**What to do**
Reproduce all of the items below, changing each occurrence of "Viewport" to "Window" and leaving every other character as it is.

[Records of locating words and elements]
****

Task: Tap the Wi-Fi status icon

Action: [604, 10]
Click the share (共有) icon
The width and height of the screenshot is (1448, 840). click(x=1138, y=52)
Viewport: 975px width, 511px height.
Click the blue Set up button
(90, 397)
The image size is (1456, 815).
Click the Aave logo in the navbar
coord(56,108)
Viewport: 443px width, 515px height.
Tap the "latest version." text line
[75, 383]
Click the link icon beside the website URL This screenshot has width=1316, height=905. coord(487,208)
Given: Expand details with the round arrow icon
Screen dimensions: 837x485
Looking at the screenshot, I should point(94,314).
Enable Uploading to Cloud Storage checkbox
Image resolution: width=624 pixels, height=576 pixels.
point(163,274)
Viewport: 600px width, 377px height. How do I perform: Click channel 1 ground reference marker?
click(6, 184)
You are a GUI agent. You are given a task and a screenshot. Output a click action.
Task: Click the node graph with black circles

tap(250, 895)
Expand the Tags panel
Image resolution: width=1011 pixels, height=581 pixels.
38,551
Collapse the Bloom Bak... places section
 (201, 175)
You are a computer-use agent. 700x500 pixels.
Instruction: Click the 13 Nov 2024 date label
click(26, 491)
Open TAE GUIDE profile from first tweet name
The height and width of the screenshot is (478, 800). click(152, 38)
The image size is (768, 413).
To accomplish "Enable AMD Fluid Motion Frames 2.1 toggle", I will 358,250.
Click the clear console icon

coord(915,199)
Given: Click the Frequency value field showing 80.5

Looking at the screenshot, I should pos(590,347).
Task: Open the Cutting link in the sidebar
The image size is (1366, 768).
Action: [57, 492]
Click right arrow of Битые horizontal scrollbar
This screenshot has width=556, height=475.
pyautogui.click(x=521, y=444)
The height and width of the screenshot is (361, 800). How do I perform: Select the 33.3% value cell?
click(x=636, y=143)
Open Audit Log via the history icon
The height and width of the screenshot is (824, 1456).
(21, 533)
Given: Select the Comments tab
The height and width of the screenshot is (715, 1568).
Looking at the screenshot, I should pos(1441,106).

****

**Response to the task**
Task: Tap the Wi-Fi status icon

Action: [604, 10]
Click the share (共有) icon
The width and height of the screenshot is (1448, 840). click(x=1138, y=52)
Window: 975px width, 511px height.
Click the blue Set up button
(90, 397)
The image size is (1456, 815).
Click the Aave logo in the navbar
coord(56,108)
Window: 443px width, 515px height.
Tap the "latest version." text line
[75, 383]
Click the link icon beside the website URL This screenshot has width=1316, height=905. coord(487,208)
Given: Expand details with the round arrow icon
Screen dimensions: 837x485
Looking at the screenshot, I should point(94,314).
Enable Uploading to Cloud Storage checkbox
Image resolution: width=624 pixels, height=576 pixels.
point(163,274)
Window: 600px width, 377px height. How do I perform: Click channel 1 ground reference marker?
click(6, 184)
You are a GUI agent. You are given a task and a screenshot. Output a click action.
Task: Click the node graph with black circles

tap(250, 895)
Expand the Tags panel
Image resolution: width=1011 pixels, height=581 pixels.
38,551
Collapse the Bloom Bak... places section
 (201, 175)
You are a computer-use agent. 700x500 pixels.
Instruction: Click the 13 Nov 2024 date label
click(26, 491)
Open TAE GUIDE profile from first tweet name
The height and width of the screenshot is (478, 800). click(152, 38)
The image size is (768, 413).
To accomplish "Enable AMD Fluid Motion Frames 2.1 toggle", I will 358,250.
Click the clear console icon

coord(915,199)
Given: Click the Frequency value field showing 80.5

Looking at the screenshot, I should pos(590,347).
Task: Open the Cutting link in the sidebar
The image size is (1366, 768).
Action: [57, 492]
Click right arrow of Битые horizontal scrollbar
This screenshot has width=556, height=475.
pyautogui.click(x=521, y=444)
The height and width of the screenshot is (361, 800). How do I perform: Select the 33.3% value cell?
click(x=636, y=143)
Open Audit Log via the history icon
The height and width of the screenshot is (824, 1456).
(21, 533)
Given: Select the Comments tab
The height and width of the screenshot is (715, 1568).
Looking at the screenshot, I should pos(1441,106).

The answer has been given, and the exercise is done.